■ WHAT YOU HAVE TO DO: Copy the data that appears below exactly. Drop the pictures.

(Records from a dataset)
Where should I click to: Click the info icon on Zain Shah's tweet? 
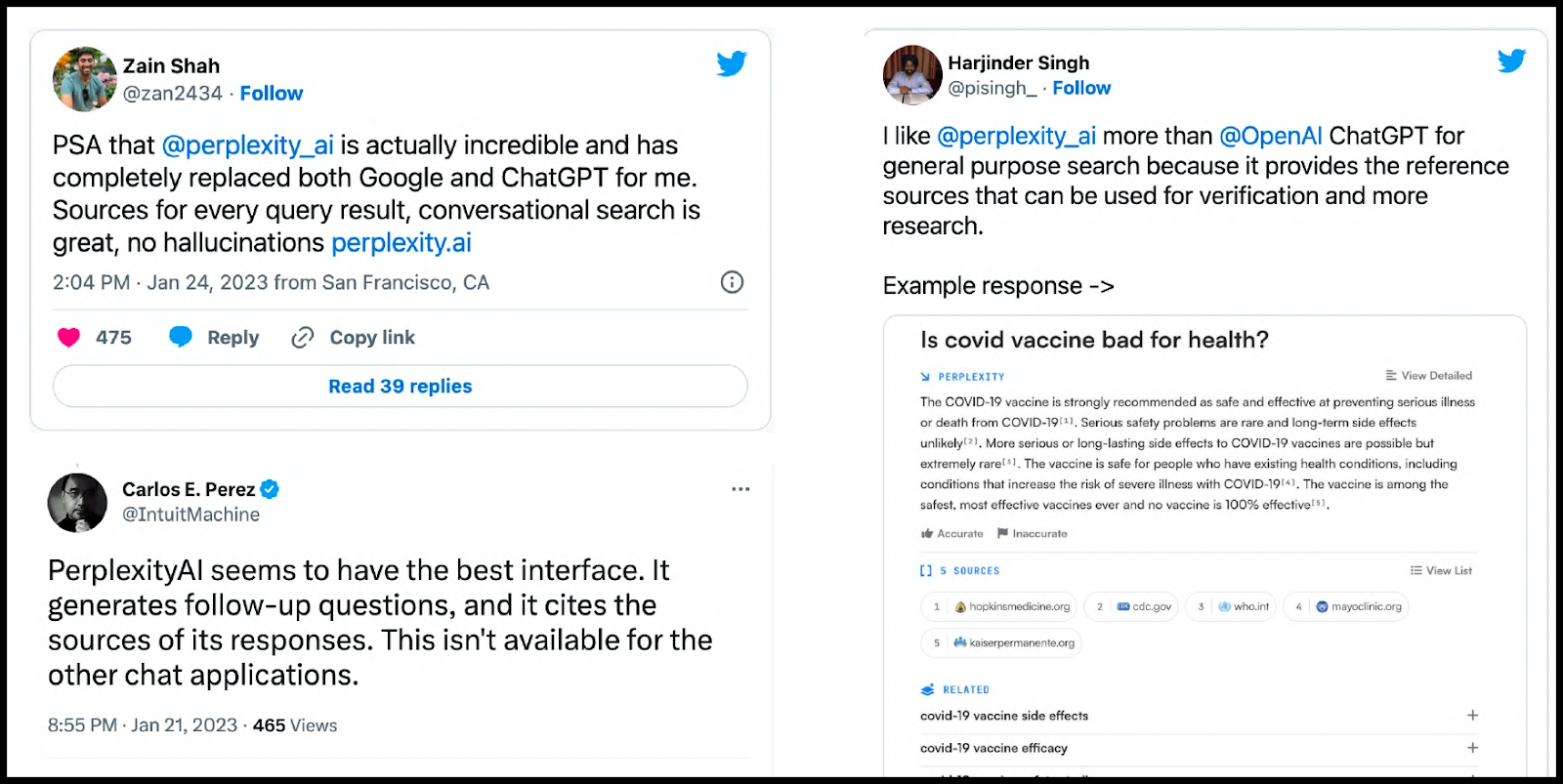coord(732,282)
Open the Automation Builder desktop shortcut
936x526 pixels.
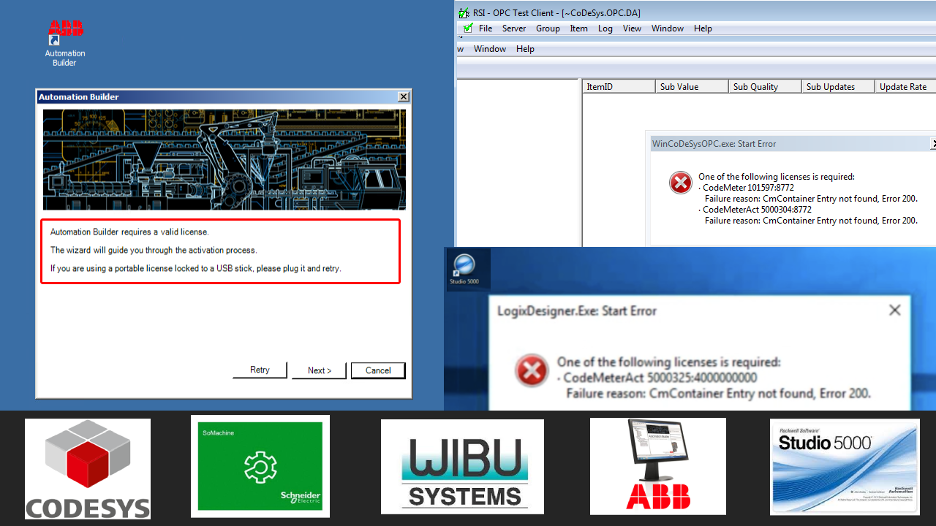(65, 43)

■ WRITTEN SOLUTION:
Where should I click to: Click the info icon on Zain Shah's tweet? 
coord(732,282)
Open the Automation Builder desktop shortcut
936x526 pixels.
(65, 43)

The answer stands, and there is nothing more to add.